An international team of scientists has used a novel technique to measure, for the first time, the precise conditions at which certain ultrathin materials spontaneously become electrically polarised. The research provides the fundamental scientific basis for understanding this ‘ferroelectric’ state in materials needed for next-generation ‘smart card’ memory chips and other devices.

‘We provide a complete picture of how the ferroelectric transition temperature changes when the electrical and mechanical conditions change within nanoscale ferroelectric materials,’ said Xiaoxing Xi, professor of physics and materials science and engineering at Penn State University, who led the research effort.

The team is the first to use a technique known as ultraviolet Raman spectroscopy to reveal a range of temperatures, thicknesses and structural configurations at which nanoscale barium titanate can store a switchable electric field. The scientists also performed theoretical calculations to predict the point at which materials transition into this ferroelectric state. The results of these calculations closely match the results of the team's experiments.

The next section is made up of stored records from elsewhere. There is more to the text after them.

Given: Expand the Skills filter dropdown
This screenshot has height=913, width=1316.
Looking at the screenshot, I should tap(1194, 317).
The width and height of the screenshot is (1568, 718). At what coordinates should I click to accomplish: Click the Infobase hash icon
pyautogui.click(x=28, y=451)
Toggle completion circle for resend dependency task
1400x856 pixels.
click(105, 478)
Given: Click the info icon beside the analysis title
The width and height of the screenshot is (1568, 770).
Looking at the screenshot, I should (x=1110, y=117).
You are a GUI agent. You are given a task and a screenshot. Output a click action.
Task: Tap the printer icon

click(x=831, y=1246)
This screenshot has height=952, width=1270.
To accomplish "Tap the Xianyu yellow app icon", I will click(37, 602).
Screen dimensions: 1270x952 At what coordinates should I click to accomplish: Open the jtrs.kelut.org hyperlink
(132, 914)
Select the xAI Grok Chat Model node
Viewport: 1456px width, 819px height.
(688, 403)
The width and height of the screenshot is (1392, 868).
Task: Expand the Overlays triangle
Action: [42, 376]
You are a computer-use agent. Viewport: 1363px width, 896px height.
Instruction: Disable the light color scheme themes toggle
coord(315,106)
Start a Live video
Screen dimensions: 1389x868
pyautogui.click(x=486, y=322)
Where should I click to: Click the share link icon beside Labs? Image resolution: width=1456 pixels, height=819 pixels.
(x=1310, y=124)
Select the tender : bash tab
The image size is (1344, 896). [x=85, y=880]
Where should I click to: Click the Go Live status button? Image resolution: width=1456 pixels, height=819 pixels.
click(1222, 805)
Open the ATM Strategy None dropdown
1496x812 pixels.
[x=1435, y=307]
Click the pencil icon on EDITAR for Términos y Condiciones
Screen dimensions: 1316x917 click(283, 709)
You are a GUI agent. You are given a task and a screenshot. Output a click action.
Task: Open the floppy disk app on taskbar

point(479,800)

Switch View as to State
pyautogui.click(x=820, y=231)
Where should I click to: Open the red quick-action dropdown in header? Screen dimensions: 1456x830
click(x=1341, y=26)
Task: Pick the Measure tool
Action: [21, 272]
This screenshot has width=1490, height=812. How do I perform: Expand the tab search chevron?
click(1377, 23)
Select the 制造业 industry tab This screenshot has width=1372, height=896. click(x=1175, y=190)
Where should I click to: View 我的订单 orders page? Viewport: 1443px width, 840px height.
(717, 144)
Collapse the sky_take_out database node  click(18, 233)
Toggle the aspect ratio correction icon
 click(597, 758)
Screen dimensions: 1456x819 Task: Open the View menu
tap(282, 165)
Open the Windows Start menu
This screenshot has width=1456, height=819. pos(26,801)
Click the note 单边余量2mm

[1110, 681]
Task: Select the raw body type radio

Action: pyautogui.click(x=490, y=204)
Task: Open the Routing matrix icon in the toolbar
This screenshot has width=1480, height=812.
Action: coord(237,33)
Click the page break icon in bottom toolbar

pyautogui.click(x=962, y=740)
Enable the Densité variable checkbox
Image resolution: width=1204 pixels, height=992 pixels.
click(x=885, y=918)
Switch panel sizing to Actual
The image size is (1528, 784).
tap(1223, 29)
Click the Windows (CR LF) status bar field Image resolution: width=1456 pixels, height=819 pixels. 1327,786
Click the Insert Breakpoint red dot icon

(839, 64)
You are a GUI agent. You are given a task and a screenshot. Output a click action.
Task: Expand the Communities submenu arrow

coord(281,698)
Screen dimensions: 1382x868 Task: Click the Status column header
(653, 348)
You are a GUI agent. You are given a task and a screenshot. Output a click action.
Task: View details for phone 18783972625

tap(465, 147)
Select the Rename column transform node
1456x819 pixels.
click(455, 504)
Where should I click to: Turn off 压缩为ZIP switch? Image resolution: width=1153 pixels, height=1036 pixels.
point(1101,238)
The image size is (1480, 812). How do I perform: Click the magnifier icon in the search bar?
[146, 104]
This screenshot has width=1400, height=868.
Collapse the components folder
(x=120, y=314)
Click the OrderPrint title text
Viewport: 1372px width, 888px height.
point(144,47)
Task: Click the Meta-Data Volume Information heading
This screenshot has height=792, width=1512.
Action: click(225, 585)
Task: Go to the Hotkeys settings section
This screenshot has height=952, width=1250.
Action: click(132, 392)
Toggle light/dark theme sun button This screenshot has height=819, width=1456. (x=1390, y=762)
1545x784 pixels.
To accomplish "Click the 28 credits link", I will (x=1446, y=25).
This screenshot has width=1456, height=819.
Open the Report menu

‘We found that a film of barium titanate (BaTiO3) whose thickness is just four-tenths of a nanometre can retain its ferroelectric properties when it is layered in thin sandwiches with non-ferroelectric layers of strontium titanate (SrTiO3),’ said Darrell Schlom, professor of materials science and engineering at Penn State and a member of the research team. ‘This layer is just one molecule of barium titanate thick, the thinnest imaginable, but we have shown that it is ferroelectric at room temperature.’

Xi said: ‘The ferroelectric layer can induce ferroelectric properties in neighbouring layers that normally are not ferroelectric, especially in materials that are easily polarised. For example, we found that even one layer of ferroelectric barium titanate is capable of polarising 13 adjacent layers of strontium titanate.’

The scientists found that they could manipulate ferroelectricity by imposing different kinds of electrical and mechanical boundary conditions. The electrical conditions include the degree of resistance to polarisation of the non-ferroelectric material. The mechanical conditions included sandwiching ferroelectric layers between different layers of other materials, which mechanically restricts the movement of the atoms. By varying the thickness and composition of the nanoscale thin films, the researchers were able to change the phase-transition temperature by almost 500 Kelvin, obtaining ferroelectric properties more than 350 Kelvin above room temperature.

‘Our research shows that, under favourable conditions, room-temperature ferroelectricity can be strong and stable in nanoscale systems,’ Xi said.